One more thing Congress will have avoided doing by going this route, they will have sidestepped taking action to make US companies more competitive with their foreign rivals, whose employees receive government provided health insurance or care. That will make “reorganizing” General Motors and many more companies much harder.
I repeat the suggestion mentioned several times on this blog. The pressure on Congress should be to limit its own retirement and health care options to those provided to the general public. CongressCritters are overwhelmingly millionaires already. Why should the public subsidize their care, when they care so little for the public?
Another thing about our current private healthcare system is that it is not sustainable. The current industry strives to insure healthy rich people only. People who need care and people who can’t afford care need not apply. Only people who do not need insurance will be sold insurance. Insurance companies are thus working a business model that depends on selling nothing for an enormous price–a perversion of what a free-market should create.
Why does this happen? Obviously, it happens because healthcare is not in any way a free market. The insurance companies fight to keep healthcare costs from being spread evenly across the insured population. They use group membership to contain costs by excluding as many of those likely to incur healthcare expenses as possible and by forcing providers to accept sub-market reimbursements. They use co-insurance and co-payments to shift as much as much of the aggregate cost of care back onto the insured as possible. They negotiate premiums with a company that does not directly depend on receiving benefits and the company then passes as much of the cost as it can to its workers. The uninsured go to the emergency room, where the costs come out of the providers’ bottomline (leading to closure) or get passed to the public (socialization of risk).

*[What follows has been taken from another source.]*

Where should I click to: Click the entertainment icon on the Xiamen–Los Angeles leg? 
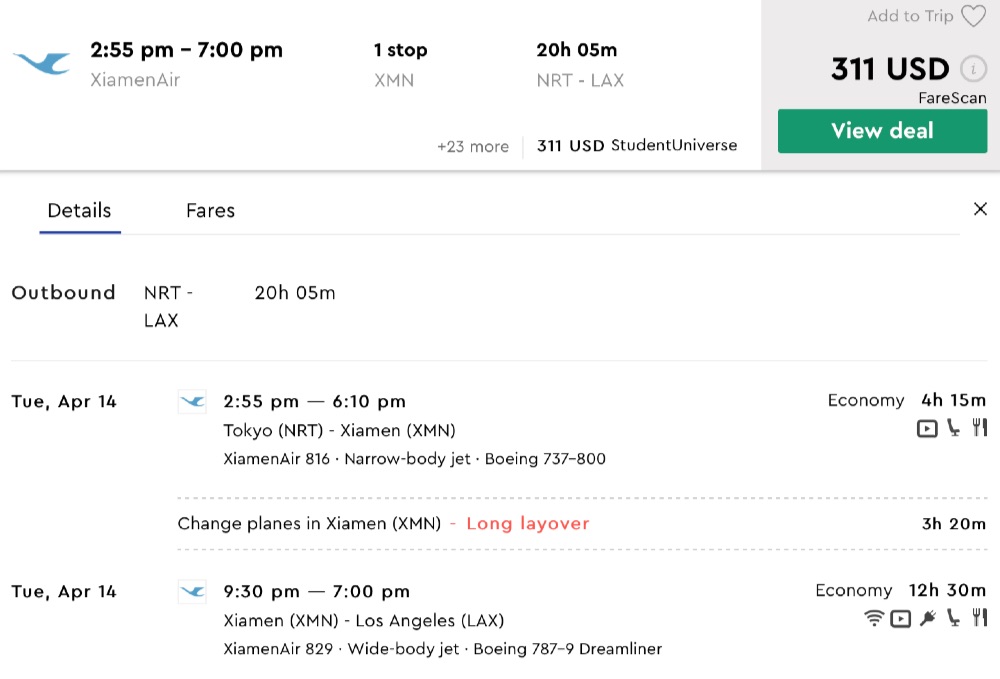coord(901,618)
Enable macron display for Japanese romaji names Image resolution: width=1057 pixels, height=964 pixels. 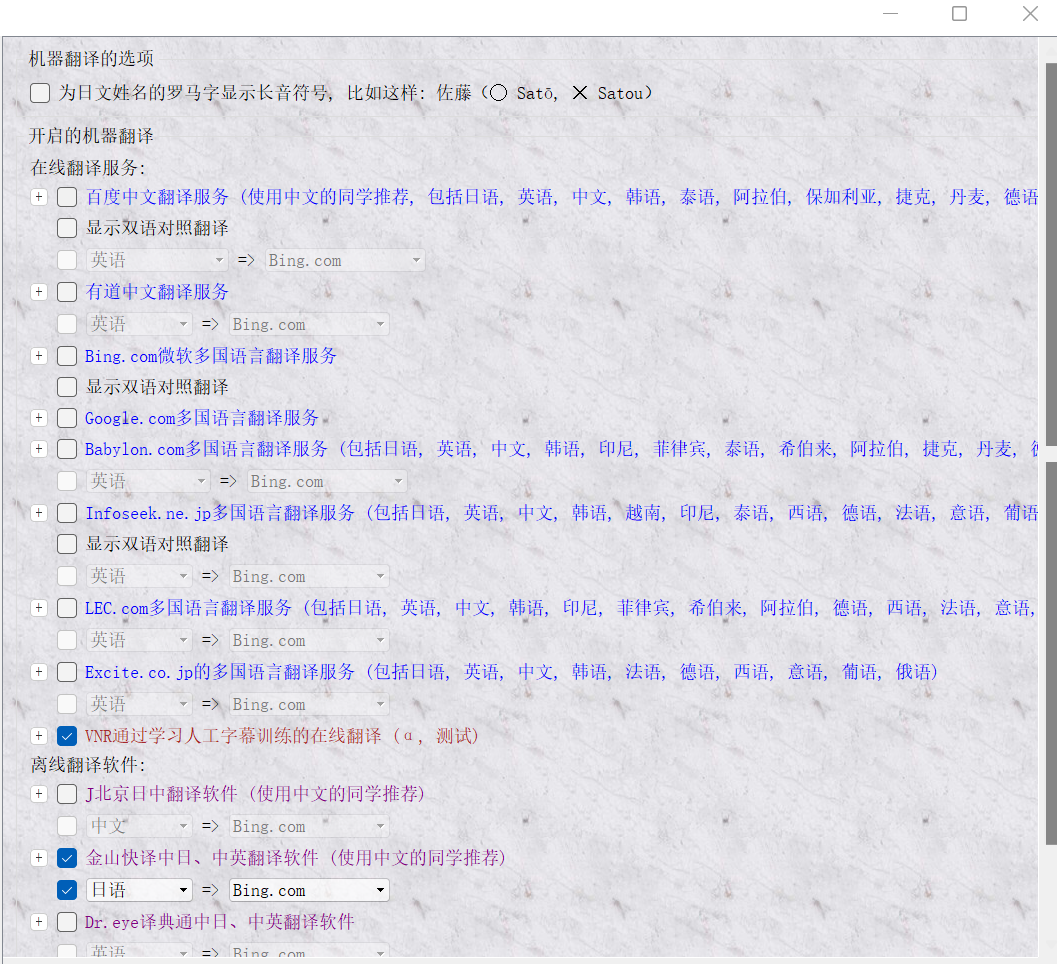(x=40, y=93)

There are NO normal free-market mechanisms in force and no relationship between supply, demand, and cost in our current system. Since we are a captive market (we all get sick), single-payer, government insurance is the only way to distribute costs evenly across all insured persons and the only wahy to make insurance work as insurance is supposed to work. What we have now is not insurance. It is a fraud–bait-and-switch marketing for the patient and stiffing creditors on the provider side.
Indeed. I’m becoming of ever heightened concern that precisely the condition described in this diary will become to be seen as the most politically advantageous, not simply because it curries favor with the insurers, but because Democrats will be able to stand on the “The individual mandate makes it universal!” as a political victory, and the Republicans will be able to stand on “We blocked the public-plan, boo socialized medicine!” as a political victory as well.
It’s a confluence of conditions that too keenly services everybody with a seat at the table, which is to say everybody except the citizens. Thus my concern, I feel legitimately, that not only are these “precariously dangerous pair of opposing compromises” a possibility, but further that the incentives at play make it almost a certainty.
Excellent post, excellent comments, thanks to all. Recommended.